JOHN WANYAMA BENJAMIN V KENYA COMMERCIAL BANK LTD [2010] KEHC 3401 (KLR)
Full Case Text
REPUBLIC OF KENYA
IN THE HIGH COURT OF KENYA
AT KAKAMEGA
Civil Appeal 50 of 2003
JOHN WANYAMA BENJAMIN……………………APPELLANT
VERSUS
KENYA COMMERCIAL BANK LTD…………..RESPONDENT
JUDGEMENT
This is an appeal from the ruling of Hon. Muchelule, Chief Magistrate, as he then was, delivered on 28th February, 2003 in Kakamega CMCC No. 70 of 1994. The Appellant who was the Plaintiff in the trial court listed 14 grounds of Appeal. He informed the court that he would not wish to attend during the hearing of the Appeal and filed his written submissions.

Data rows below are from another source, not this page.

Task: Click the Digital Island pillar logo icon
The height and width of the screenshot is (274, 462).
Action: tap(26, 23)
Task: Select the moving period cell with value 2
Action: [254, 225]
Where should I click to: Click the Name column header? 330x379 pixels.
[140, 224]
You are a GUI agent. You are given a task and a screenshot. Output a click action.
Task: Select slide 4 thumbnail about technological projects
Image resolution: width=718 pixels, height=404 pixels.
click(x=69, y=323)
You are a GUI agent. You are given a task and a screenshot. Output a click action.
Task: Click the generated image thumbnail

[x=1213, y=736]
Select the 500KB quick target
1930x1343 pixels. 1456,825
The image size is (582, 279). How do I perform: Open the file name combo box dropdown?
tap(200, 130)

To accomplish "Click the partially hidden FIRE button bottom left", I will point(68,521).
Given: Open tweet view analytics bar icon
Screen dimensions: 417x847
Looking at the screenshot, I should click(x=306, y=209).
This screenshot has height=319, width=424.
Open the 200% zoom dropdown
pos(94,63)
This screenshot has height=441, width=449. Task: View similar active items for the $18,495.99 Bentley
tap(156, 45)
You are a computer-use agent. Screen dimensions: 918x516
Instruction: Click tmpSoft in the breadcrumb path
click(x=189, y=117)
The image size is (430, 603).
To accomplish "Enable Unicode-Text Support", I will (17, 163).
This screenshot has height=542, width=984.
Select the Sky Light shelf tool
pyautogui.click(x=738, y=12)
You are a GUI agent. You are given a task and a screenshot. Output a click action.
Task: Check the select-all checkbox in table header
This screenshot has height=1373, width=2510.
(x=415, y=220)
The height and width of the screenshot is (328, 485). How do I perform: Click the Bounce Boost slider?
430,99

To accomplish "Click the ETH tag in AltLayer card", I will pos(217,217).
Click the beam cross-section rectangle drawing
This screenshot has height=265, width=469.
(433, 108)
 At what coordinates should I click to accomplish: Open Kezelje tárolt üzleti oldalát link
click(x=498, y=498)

From the submissions and the grounds of Appeal, the Appellant’s contention is that the learned trial magistrate had already made a ruling on the same issue on 28th October, 2002 hence the matter had become Res-judicata; That the trial magistrate ignored the orders that had been issued by another magistrate, Hon. W. M. Muiruri, on 8th December, 1999, that the learned trial magistrate erred in law and fact in stopping execution without substantive formal application for review having been filed; That the issue of refunding Kshs.410,000/= by the appellant to the respondent had not been raised before the trial court.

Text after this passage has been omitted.